The biotech stock published early safety and feasibility data in EuroPCR’s official EuroIntervention journal, showcasing how DurAVR can restore near-normal blood flow dynamics and maintain significant haemodynamic performance for up to a year.
Anteris’ first-in-class biomimetic aortic valve boasts an exceptional safety record, with no cases of mortality, disabling stroke, life-threatening bleeding, or myocardial infarction reported during any follow-up visits in the early study.
These promising initial results will soon be further validated in an FDA-approved early feasibility study.
Study says …
As published in EuroIntervention, Anteris’ first-in-human study recruited 13 patients with symptomatic severe aortic stenosis, each of whom received the DurAVR implant without any device-related complications.
Favourable haemodynamic results were observed at six months, while results were sustained at one year in patients who completed the one-year follow-up at the time the paper was submitted.
In parallel to the publication, Dr Susheel Kodali presented an expanded first-in-human data set — incorporating post-procedural data for another seven patients — during a scientific session at EuroPCR 2023.
Dr Kodali said: “In the short-term, the haemodynamics are amazing, and that’s one of the things I’m excited about…when you look at 3D echo, the leaflets really open to the frame edge, and that’s different than what we see with other valves.”

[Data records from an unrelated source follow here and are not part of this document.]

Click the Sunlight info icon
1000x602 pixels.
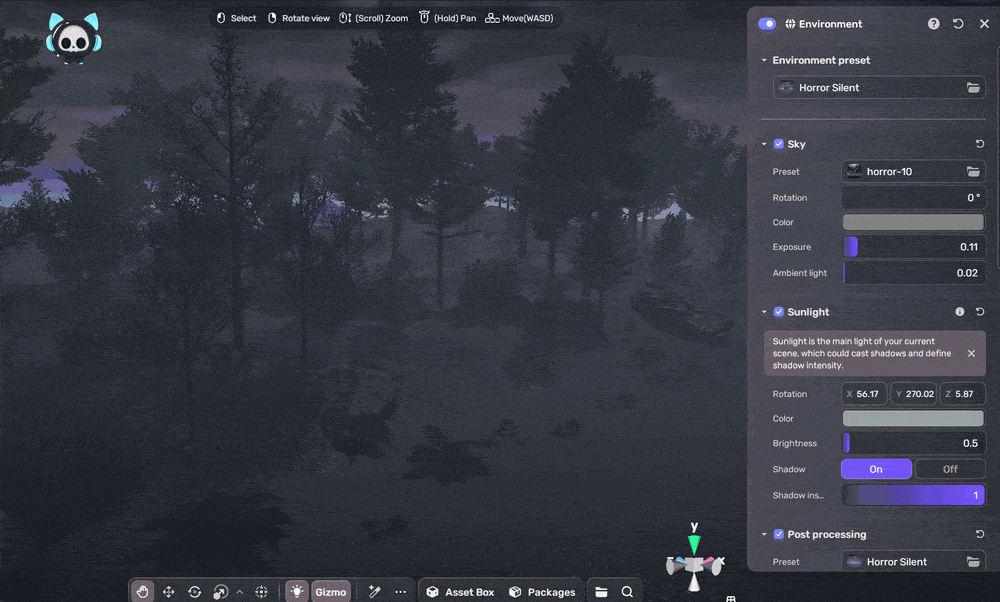pos(960,312)
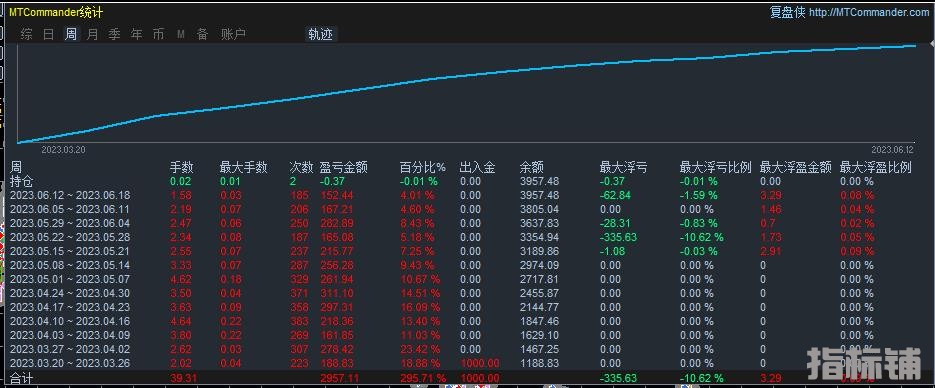Switch to the 年 yearly tab
The image size is (935, 388).
tap(137, 35)
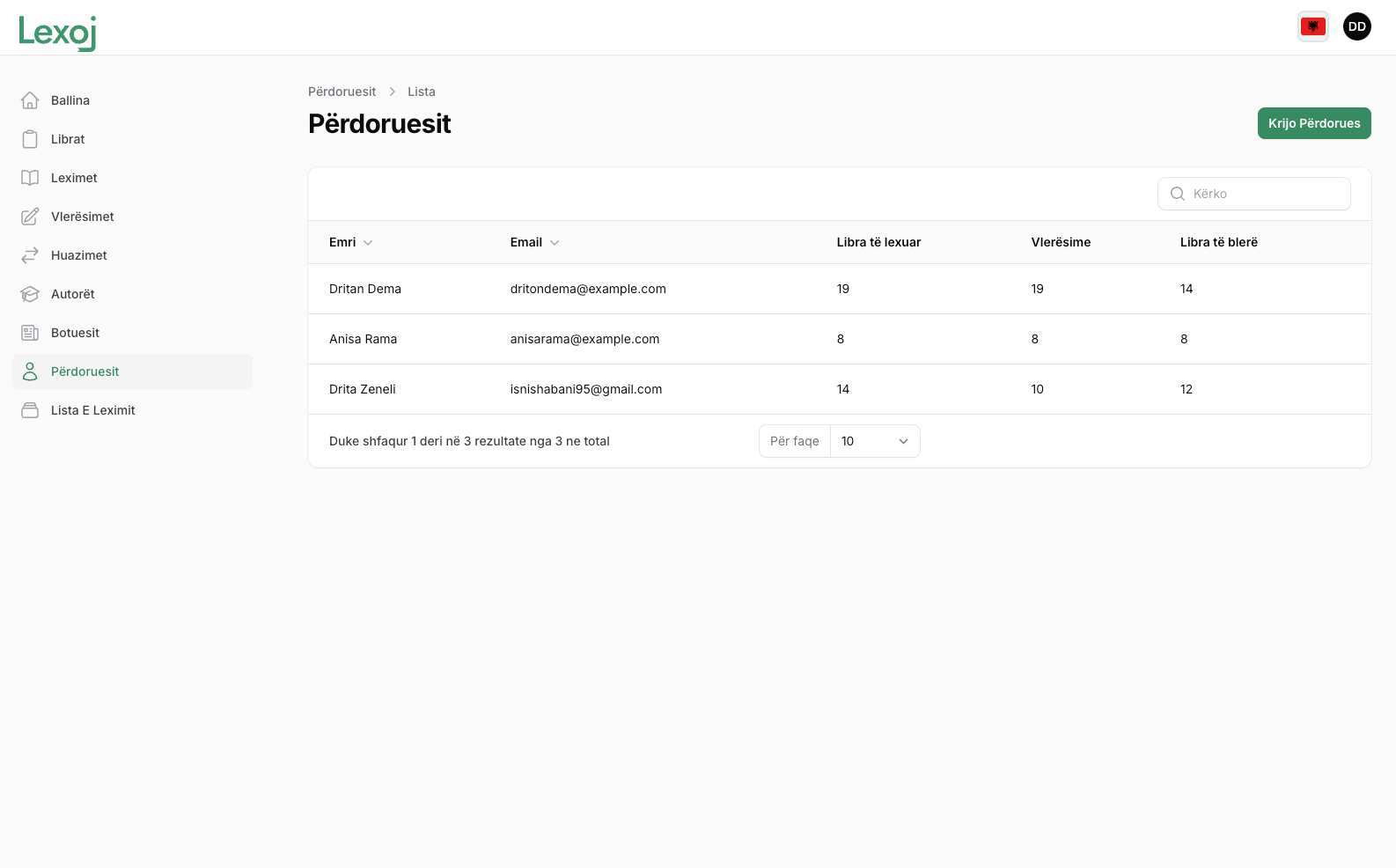Open Përdoruesit in the sidebar
This screenshot has height=868, width=1396.
click(x=85, y=371)
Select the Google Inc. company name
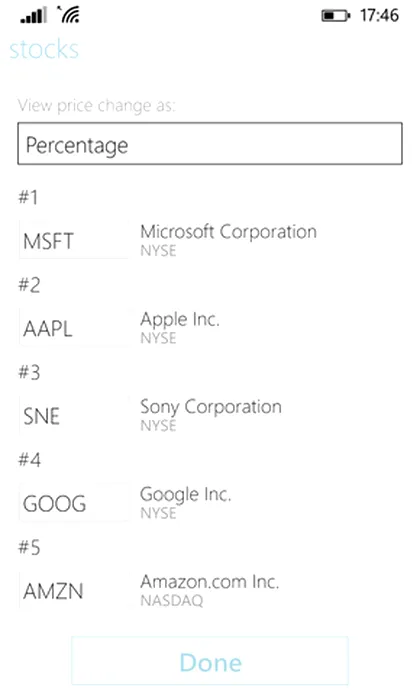The width and height of the screenshot is (420, 700). point(186,495)
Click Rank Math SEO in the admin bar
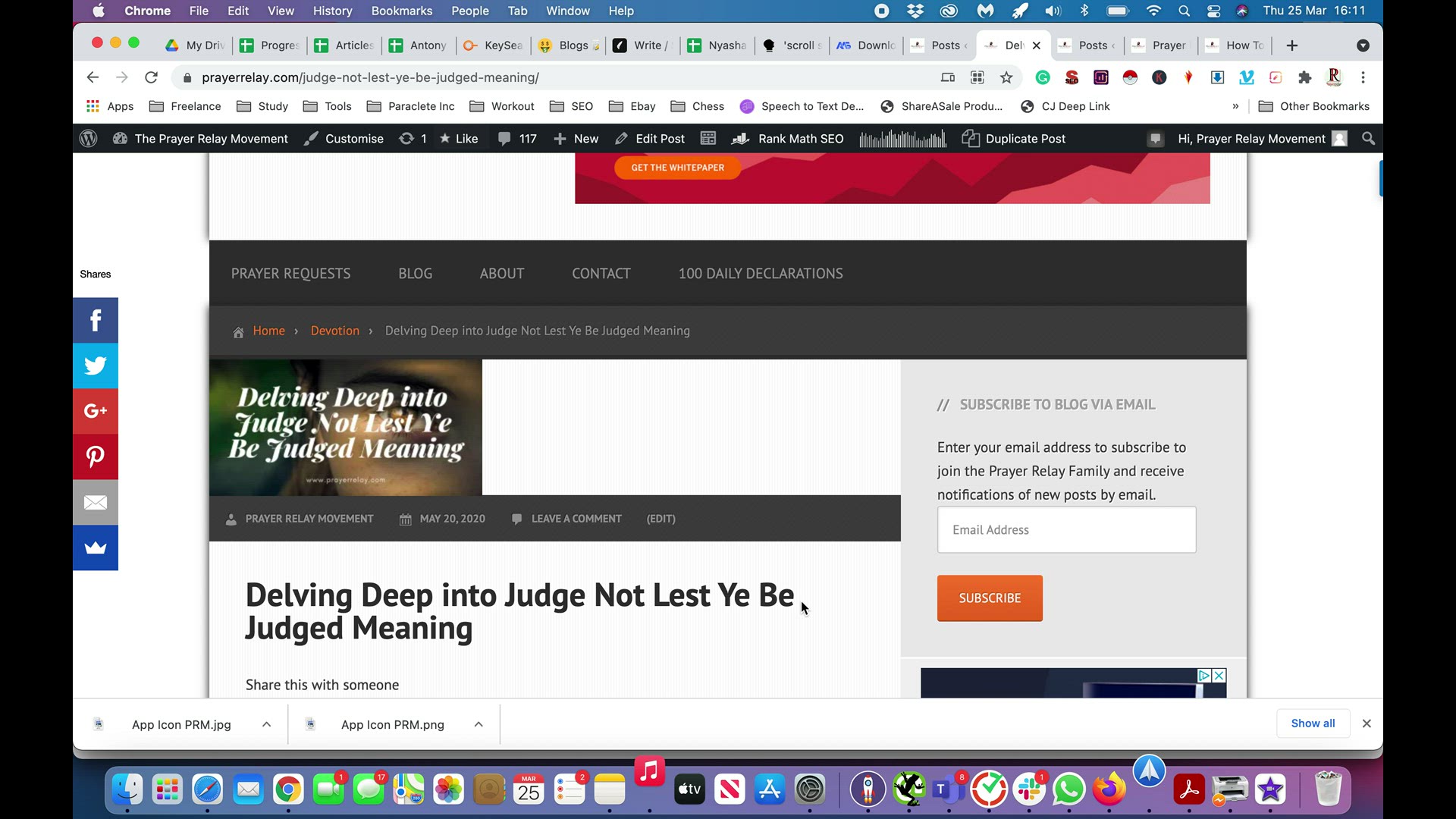The image size is (1456, 819). click(789, 139)
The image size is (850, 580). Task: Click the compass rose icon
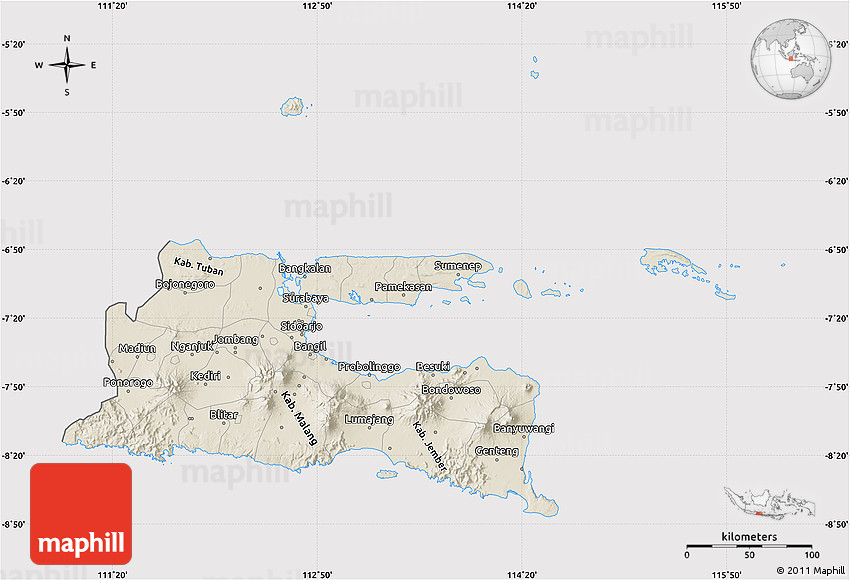[x=67, y=66]

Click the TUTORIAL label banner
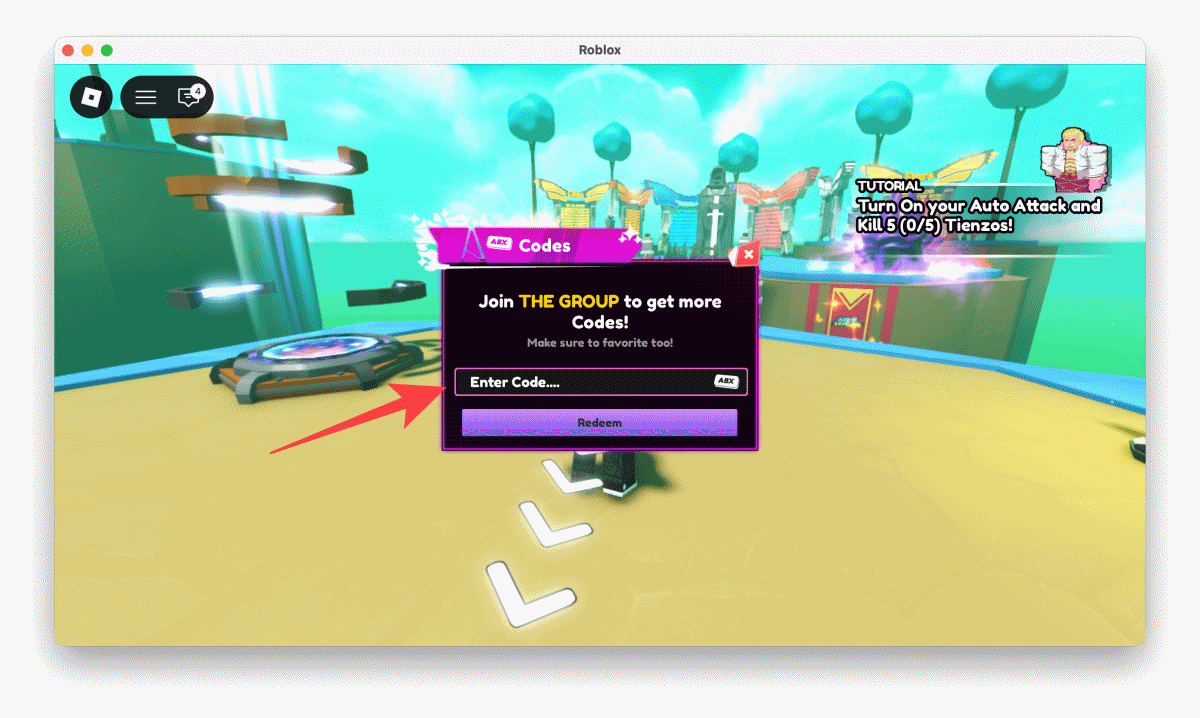coord(890,186)
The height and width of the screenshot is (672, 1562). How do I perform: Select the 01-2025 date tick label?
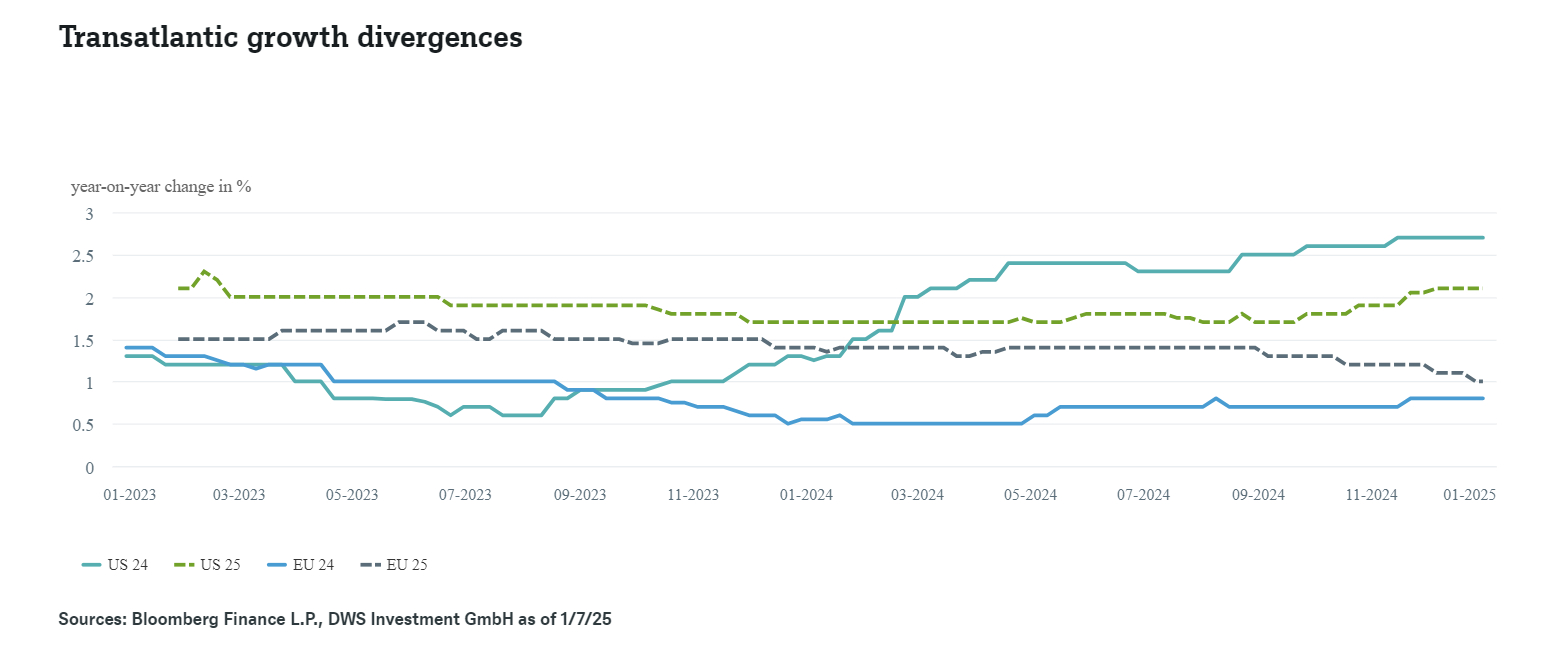(x=1470, y=494)
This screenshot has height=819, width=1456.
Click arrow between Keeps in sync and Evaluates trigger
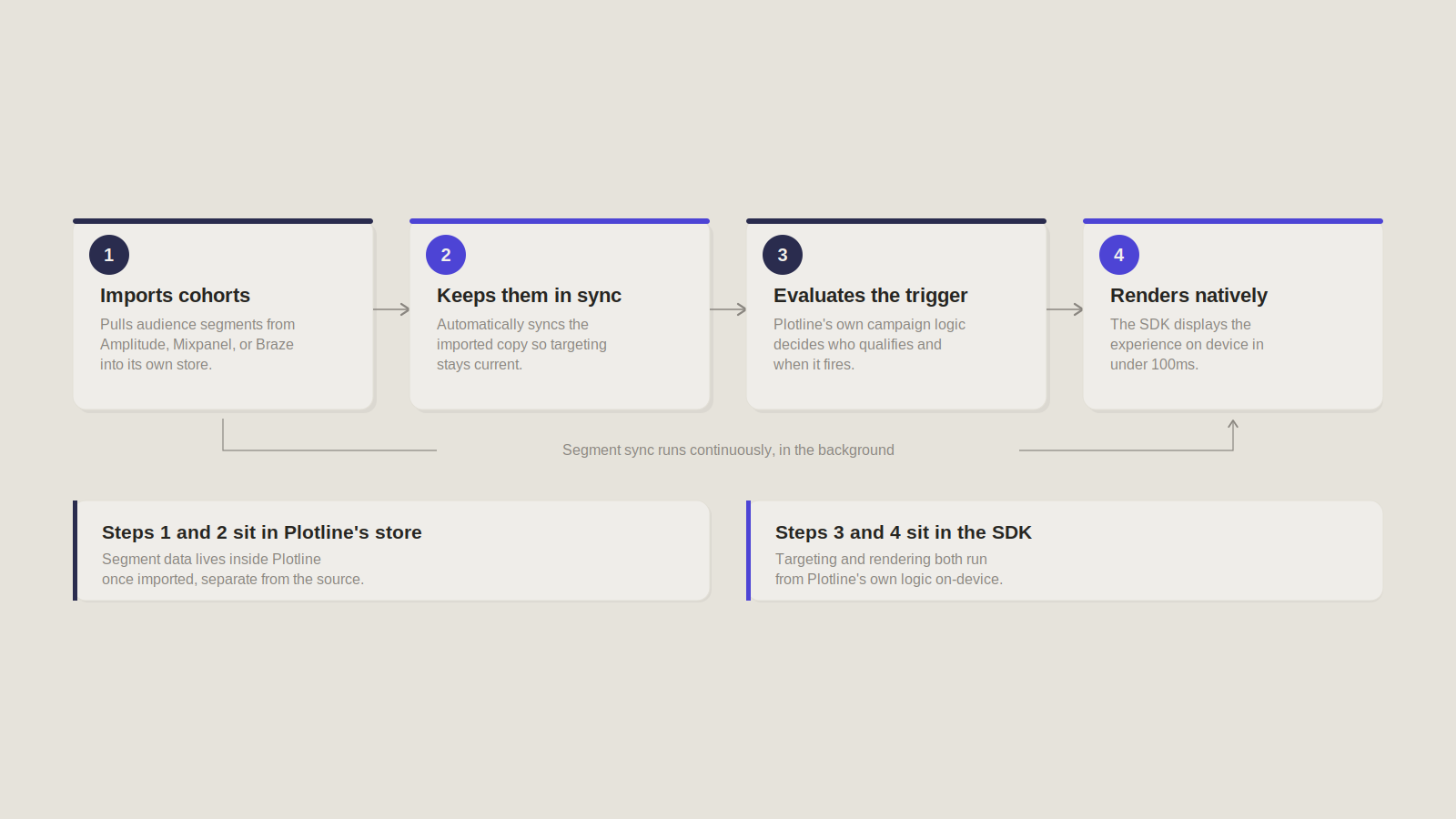tap(728, 309)
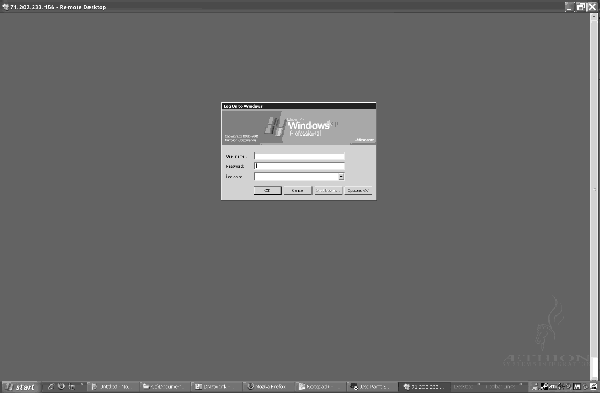Click the Options << button
This screenshot has height=393, width=600.
click(x=358, y=190)
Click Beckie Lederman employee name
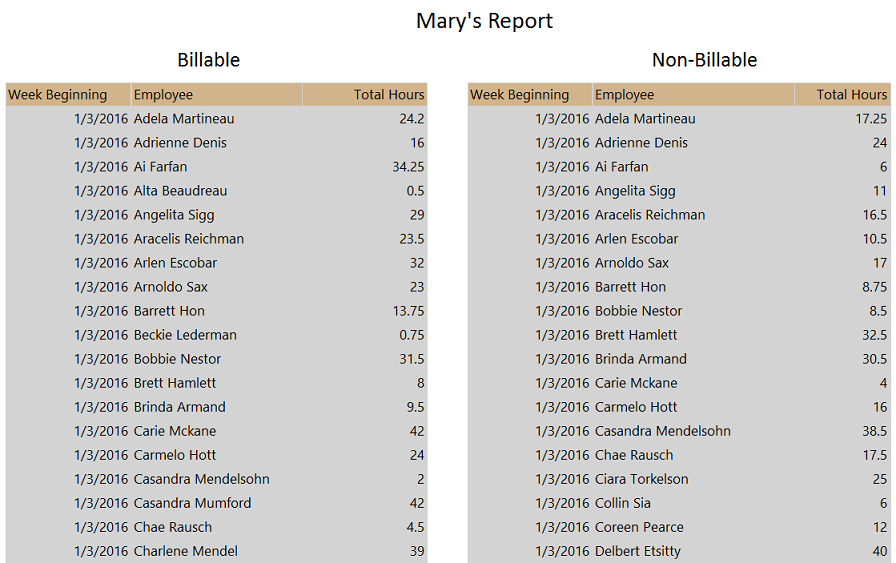896x563 pixels. (x=185, y=335)
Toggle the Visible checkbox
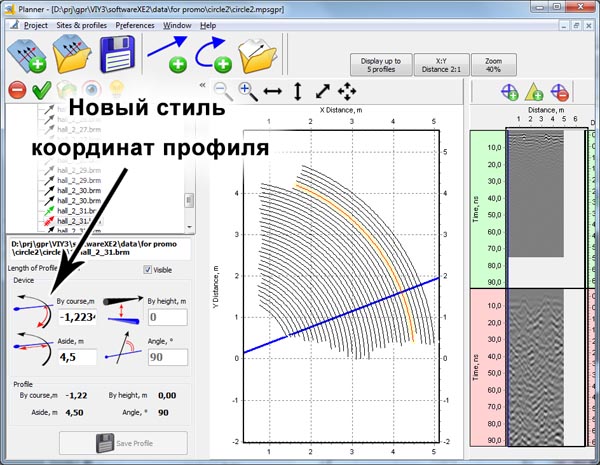This screenshot has height=465, width=600. coord(149,269)

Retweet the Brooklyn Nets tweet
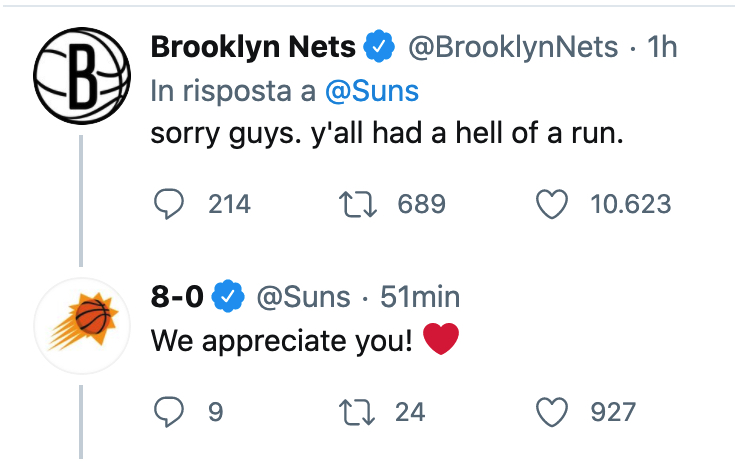coord(358,204)
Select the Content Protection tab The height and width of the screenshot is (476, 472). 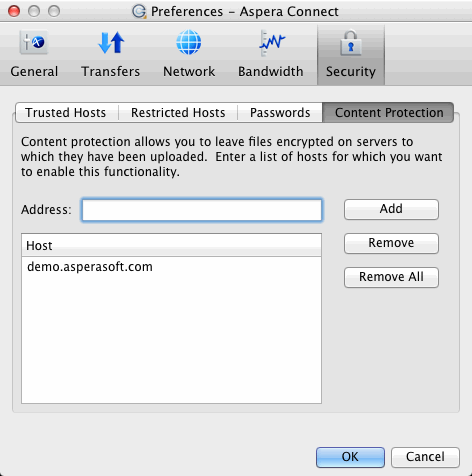pyautogui.click(x=389, y=113)
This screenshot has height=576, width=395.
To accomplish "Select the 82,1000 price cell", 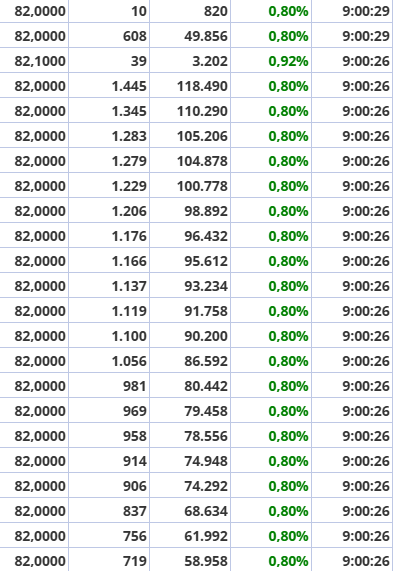I will [34, 61].
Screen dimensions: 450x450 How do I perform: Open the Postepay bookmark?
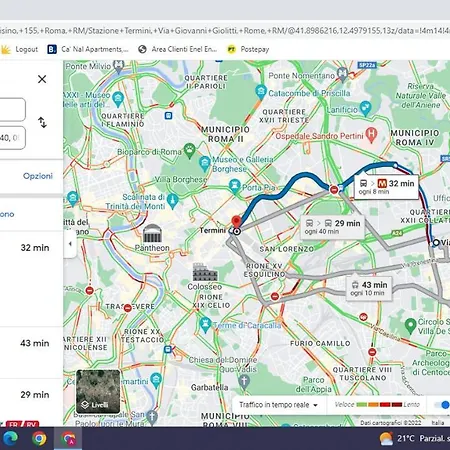coord(248,49)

Technically speaking, the post-procedure haemodynamics reveal the average effective orifice area increased by 307% from baseline — an indicator of a patient’s increased long-term survival and exercise capacity.
The findings also indicate that a mean pressure gradient reduced by 84% across the valve from baseline.
Anteris chief medical officer Dr Chris Meduri was also upbeat about the early findings, noting there was more data to come as the company continues its studies.
“Preliminary results from the first-in-human study with DurAVR demonstrate a good safety profile with promising haemodynamic performance sustained at one year and restoration of near-normal flow dynamics.
“The results are encouraging, and we look forward to validating the data as we study more patients.”